>> Start

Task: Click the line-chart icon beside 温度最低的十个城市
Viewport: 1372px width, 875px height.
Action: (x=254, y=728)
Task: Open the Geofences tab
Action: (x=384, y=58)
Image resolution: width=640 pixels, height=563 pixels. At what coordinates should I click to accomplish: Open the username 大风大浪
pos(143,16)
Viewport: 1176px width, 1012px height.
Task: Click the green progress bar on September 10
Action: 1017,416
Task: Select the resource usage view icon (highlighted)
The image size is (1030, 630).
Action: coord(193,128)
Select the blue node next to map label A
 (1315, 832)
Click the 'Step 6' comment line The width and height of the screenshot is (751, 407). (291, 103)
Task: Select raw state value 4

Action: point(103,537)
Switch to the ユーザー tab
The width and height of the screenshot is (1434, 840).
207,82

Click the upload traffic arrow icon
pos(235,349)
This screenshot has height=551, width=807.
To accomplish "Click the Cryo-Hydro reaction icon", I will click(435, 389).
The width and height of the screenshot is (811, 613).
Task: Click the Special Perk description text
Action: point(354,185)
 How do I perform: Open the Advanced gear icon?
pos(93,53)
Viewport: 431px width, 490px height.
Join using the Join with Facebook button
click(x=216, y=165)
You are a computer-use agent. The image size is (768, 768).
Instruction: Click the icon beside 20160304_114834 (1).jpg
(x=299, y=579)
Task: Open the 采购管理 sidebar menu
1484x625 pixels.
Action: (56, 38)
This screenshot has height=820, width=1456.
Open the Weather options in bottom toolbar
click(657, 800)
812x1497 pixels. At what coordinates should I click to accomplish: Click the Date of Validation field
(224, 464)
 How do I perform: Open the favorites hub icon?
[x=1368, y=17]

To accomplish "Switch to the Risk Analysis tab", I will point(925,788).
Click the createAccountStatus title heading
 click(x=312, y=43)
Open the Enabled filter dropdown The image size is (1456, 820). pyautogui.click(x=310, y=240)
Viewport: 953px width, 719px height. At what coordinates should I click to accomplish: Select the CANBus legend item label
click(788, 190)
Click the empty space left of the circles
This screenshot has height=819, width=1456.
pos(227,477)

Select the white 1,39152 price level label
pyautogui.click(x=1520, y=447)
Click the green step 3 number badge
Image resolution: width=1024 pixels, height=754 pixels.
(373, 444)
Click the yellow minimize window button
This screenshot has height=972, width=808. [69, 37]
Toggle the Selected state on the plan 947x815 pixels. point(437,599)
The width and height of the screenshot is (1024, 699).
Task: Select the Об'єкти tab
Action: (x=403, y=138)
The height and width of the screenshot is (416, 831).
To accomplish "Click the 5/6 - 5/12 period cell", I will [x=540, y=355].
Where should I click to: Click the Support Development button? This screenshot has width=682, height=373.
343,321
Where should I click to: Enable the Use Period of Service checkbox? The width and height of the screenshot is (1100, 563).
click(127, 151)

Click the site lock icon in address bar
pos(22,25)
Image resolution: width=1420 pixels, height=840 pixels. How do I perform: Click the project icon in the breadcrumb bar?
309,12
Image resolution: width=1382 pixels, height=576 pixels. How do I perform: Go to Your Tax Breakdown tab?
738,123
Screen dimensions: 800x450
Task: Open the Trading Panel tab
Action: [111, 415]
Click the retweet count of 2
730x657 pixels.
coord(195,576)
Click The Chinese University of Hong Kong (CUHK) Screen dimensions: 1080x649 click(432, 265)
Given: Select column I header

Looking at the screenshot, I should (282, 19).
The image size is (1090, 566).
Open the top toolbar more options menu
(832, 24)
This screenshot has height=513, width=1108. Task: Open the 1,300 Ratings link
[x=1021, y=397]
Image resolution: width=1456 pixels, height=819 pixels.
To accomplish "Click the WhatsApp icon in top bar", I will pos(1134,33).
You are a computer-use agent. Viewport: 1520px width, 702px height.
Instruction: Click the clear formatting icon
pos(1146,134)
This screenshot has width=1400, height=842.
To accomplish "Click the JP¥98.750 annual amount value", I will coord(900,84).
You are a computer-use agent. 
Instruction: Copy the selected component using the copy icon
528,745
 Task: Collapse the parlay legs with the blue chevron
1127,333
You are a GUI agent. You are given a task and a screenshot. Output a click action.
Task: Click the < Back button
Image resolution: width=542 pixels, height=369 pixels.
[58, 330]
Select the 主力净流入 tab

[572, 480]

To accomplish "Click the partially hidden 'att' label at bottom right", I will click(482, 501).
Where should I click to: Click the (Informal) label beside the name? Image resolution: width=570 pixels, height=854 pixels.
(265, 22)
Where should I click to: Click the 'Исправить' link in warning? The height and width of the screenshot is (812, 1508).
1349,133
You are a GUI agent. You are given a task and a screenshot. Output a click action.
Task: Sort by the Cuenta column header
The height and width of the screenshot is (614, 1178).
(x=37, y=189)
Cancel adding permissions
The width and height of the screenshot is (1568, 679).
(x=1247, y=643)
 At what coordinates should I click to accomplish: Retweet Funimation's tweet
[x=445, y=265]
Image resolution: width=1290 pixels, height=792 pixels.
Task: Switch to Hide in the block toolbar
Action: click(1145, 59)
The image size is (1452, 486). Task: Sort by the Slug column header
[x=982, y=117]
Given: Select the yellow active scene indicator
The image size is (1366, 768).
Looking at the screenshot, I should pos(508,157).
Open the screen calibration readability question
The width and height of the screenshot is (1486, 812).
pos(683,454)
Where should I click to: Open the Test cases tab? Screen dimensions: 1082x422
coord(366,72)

>> End

Task directions: Copy out again the lines starting with the one containing "How do I perform: Open the favorites" and going on through the one containing "click(x=312, y=43)", requests included. Scale every coordinate in the answers by 1.3, rounding to whole numbers with halves rounded up.

Response:
 How do I perform: Open the favorites hub icon?
[x=1778, y=22]

To accomplish "Switch to the Risk Analysis tab", I will point(1203,1024).
Click the createAccountStatus title heading
 click(x=406, y=56)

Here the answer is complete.